John Rentoul writes a typically-perceptive piece in the Independent on Sunday, doubting that Gordon Brown will ever seize back the political initiative.  For Rentoul, Brown’s major problem is that he’s not engaging in “the drama of a dialogue in his own defence” – mainly because he hasn’t identified a position to defend: 

“If he was a ‘change’ from Blair, what had he changed to? Brown himself made a telling mess of answering that question on the BBC’s Politics Show last weekend. ‘The changes that we are making are to recognise that the world has changed over the last 10 years. We didn’t have the environmental problems we have now. We didn’t have the global restructuring; we have got it now. We didn’t have the sense of rising aspiration.’ In each case: oh yes we did.

If Brown is ‘the change’, he has not changed to something more left wing, as another howl of anguish from Polly Toynbee, keeper of the social-democratic flame, confirmed last week. This time she said that Brown’s ‘besetting sin’ was ‘cowardice’ in not taking on the rich, and that, ‘unlike Blair, Brown doesn’t lust after lucre; he neither glamorises, needed, nor is in awe of wealth – but he is afraid of it.’

Both Toynbee and Progress offer Brown heaven-sent opportunities to define himself, to engage in argument and to dramatise his positions.

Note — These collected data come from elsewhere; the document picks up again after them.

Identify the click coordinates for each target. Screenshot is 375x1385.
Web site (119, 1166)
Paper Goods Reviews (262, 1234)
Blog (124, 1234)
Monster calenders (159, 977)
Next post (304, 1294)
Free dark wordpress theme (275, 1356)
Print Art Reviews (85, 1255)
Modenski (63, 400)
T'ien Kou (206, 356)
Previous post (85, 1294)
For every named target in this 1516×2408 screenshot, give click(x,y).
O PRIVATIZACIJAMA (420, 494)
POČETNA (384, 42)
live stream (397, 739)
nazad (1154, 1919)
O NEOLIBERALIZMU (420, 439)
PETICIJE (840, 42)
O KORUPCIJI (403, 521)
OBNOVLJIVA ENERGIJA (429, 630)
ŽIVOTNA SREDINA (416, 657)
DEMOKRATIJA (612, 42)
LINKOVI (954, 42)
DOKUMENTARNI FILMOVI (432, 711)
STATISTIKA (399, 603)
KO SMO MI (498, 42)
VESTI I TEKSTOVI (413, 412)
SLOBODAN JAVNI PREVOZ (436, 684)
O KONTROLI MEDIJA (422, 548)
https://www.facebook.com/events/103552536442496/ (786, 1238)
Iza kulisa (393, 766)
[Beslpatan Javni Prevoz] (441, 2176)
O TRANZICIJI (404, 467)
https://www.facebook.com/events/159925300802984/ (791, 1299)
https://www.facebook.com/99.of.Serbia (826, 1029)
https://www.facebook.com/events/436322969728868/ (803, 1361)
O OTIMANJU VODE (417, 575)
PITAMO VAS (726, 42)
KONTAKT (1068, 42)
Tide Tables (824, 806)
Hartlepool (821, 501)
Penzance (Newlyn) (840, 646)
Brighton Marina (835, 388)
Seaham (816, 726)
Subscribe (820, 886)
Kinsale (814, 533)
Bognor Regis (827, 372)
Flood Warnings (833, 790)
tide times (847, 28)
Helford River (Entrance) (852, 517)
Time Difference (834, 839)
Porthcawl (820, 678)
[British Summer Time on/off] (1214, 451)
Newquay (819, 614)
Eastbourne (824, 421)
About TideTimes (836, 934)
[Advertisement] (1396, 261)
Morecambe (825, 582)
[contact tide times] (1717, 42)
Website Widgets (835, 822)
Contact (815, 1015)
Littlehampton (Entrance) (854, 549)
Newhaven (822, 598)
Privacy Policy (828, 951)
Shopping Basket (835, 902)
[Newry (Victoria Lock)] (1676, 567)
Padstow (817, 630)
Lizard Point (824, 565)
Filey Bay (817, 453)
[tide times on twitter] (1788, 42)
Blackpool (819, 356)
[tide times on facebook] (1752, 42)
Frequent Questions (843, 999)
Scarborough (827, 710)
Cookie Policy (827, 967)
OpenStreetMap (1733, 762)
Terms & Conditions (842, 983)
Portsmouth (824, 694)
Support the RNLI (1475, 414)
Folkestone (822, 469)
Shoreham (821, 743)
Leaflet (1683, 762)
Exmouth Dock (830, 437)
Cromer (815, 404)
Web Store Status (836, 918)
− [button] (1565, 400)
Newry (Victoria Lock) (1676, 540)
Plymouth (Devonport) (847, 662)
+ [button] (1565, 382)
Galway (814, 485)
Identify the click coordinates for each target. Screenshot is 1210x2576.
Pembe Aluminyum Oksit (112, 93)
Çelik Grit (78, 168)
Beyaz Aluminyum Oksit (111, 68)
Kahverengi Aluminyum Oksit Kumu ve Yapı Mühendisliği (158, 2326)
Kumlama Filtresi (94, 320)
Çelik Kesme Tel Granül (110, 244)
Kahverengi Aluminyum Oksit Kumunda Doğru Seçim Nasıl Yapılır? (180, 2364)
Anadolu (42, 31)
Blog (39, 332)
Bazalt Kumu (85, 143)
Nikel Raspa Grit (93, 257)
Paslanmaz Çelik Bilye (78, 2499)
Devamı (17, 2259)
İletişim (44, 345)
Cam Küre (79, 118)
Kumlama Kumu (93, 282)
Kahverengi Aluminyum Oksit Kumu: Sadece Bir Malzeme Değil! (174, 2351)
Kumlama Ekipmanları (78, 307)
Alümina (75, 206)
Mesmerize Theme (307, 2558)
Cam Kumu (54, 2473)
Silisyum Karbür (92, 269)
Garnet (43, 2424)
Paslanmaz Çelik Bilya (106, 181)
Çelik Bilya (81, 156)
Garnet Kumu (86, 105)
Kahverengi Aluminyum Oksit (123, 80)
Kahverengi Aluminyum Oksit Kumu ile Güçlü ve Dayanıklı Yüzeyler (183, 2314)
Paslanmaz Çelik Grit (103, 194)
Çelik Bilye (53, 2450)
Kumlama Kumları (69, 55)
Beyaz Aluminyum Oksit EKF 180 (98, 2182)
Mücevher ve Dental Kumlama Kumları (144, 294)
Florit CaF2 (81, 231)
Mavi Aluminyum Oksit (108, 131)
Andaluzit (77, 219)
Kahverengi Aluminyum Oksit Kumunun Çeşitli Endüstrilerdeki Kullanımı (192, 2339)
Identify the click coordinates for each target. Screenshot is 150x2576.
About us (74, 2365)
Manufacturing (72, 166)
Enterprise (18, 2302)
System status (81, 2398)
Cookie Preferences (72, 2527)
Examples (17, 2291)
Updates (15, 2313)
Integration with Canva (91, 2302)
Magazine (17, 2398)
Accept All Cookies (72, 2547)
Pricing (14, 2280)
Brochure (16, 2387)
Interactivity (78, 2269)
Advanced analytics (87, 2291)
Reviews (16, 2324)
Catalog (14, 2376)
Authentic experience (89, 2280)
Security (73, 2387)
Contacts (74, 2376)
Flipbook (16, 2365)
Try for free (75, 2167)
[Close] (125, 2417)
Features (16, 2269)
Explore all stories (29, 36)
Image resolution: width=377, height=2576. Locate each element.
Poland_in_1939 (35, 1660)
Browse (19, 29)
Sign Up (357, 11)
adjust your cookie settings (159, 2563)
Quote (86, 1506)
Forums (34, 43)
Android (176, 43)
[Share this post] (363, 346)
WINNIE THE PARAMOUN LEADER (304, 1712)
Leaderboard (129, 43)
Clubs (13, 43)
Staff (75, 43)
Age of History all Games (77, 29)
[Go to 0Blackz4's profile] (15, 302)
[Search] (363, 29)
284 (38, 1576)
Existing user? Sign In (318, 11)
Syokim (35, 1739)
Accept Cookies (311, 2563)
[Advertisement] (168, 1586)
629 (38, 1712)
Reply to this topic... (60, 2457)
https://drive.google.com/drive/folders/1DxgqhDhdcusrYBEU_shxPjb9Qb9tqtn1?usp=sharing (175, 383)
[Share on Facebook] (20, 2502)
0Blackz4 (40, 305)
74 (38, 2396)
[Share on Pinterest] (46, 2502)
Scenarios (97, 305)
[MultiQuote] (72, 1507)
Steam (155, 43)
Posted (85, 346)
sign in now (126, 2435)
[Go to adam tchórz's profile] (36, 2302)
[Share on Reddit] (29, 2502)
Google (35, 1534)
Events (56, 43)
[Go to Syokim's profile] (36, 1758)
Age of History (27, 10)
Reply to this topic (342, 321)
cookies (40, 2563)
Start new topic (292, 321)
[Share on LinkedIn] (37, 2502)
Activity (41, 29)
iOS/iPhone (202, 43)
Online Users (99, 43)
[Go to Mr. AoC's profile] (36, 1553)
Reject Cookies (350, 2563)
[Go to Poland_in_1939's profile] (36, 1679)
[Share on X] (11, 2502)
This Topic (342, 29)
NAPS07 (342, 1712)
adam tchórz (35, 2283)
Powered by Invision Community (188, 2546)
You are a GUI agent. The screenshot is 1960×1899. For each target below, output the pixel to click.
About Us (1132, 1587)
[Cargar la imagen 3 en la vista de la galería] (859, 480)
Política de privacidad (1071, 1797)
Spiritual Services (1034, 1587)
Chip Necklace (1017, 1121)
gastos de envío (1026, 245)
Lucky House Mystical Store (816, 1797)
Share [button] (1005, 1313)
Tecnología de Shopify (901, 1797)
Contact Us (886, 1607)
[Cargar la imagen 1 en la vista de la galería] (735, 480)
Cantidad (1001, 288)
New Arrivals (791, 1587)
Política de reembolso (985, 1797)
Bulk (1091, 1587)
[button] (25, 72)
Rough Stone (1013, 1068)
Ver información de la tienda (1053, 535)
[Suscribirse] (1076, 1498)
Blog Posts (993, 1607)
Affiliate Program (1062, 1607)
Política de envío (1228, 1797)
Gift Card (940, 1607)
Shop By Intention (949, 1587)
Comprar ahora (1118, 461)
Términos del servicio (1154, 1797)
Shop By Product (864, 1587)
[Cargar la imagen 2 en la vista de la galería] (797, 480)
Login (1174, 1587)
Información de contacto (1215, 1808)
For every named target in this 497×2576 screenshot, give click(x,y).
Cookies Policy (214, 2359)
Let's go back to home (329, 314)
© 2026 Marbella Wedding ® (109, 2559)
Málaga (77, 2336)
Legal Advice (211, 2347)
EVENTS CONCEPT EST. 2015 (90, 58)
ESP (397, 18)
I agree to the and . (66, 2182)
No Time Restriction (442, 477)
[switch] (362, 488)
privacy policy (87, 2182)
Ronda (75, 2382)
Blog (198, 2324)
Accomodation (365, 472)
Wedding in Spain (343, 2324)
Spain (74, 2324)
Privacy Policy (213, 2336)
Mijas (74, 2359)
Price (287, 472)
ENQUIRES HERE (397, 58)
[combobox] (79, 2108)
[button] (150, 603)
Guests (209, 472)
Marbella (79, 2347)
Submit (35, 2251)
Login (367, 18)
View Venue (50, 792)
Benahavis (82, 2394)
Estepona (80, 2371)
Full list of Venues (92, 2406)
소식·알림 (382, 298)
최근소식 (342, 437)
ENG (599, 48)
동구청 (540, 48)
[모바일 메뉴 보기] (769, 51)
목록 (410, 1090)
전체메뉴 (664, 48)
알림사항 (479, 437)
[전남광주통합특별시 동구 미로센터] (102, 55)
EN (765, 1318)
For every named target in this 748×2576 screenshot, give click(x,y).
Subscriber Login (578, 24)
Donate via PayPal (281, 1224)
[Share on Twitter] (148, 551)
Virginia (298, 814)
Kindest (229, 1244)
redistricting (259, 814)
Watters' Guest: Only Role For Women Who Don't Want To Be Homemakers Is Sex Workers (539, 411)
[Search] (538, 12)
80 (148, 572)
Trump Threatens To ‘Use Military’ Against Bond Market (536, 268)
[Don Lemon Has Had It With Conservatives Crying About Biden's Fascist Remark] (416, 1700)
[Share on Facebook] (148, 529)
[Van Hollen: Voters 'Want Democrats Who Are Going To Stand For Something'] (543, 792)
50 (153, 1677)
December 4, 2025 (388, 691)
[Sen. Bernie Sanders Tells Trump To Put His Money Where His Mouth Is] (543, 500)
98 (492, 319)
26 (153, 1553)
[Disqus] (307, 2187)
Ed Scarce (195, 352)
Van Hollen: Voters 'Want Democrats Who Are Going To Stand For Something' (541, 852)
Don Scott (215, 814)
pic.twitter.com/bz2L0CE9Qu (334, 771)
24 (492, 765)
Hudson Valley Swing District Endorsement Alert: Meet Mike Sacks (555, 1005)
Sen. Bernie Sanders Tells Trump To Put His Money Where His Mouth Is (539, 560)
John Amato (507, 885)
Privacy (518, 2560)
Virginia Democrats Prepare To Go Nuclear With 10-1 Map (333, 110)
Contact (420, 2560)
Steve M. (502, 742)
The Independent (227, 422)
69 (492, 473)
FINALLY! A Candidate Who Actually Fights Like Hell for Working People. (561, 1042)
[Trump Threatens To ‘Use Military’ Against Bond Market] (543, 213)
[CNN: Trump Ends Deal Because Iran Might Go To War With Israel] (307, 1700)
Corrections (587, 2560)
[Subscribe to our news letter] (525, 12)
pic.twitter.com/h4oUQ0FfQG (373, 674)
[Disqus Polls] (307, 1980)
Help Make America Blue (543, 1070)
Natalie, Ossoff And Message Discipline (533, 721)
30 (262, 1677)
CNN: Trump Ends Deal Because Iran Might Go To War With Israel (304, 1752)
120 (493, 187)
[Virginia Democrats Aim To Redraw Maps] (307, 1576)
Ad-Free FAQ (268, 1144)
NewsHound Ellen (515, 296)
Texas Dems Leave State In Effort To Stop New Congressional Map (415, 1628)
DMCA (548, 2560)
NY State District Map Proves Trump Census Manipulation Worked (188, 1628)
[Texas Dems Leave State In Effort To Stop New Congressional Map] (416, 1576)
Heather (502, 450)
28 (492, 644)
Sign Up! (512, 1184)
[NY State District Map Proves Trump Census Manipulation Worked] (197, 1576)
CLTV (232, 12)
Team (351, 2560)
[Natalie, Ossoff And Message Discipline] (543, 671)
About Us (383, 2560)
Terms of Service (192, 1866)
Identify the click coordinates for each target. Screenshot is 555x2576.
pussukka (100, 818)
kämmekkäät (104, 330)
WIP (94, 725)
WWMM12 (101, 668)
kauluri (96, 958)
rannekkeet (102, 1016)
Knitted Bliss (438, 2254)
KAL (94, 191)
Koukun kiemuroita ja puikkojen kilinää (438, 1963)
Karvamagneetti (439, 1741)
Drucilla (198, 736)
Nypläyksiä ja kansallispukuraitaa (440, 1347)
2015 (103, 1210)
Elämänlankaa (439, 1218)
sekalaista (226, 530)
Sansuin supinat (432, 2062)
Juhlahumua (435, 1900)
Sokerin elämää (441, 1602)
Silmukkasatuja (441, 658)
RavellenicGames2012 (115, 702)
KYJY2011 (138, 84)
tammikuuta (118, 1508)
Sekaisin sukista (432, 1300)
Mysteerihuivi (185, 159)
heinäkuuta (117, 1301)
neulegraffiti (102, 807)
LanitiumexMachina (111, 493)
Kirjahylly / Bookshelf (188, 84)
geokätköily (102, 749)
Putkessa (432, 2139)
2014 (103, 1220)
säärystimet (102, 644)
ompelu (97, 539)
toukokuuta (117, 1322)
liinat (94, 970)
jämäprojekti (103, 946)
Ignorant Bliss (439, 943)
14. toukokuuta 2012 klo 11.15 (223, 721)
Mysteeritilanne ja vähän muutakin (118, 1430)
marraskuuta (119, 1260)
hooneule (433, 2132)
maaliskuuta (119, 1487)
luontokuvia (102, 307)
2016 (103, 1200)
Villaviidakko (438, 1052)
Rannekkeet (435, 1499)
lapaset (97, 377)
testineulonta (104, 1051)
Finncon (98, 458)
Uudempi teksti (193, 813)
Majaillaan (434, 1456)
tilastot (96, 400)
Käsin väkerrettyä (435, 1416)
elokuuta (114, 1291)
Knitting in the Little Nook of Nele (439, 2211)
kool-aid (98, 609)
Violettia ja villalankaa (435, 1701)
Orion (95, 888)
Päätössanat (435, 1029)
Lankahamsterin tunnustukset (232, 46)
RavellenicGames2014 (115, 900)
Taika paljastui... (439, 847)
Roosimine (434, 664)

Against Toynbee he could restate the case against a ‘tax the rich’ politics, which is a message that could recover some ground among the middle classes who think he disapproves of them. Against Progress, he could gain ground by disagreeing with its notion that Britain is suffused with a ‘deep social pessimism’.

Of course, Blair was adept at characterising the position of his opponents in such a way as to make it easy for him to demolish their supposed arguments. But it was at least a device that recognised differences of view and sought to make the case for the course he had chosen.

Brown is not that kind of leader…”

It’s just plain difficult to characterise Brown’s politics, and thus the change he’s supposedly engendered.  His beliefs certainly aren’t showing in any consistent way –  sometimes he’s espousing “change” and sometimes he’s the “heir to Blair“; he oscillates between being an arch-centraliser and a rampant free-marketeer; and – perhaps most damaging – his Big Ideas come with a ten-year time lag.  Brown needs to dig an ideological foxhole, but – for some reason – he can’t get his hands on a spade.

And so, one question: any Coffee Housers have a clue what Brown stands for?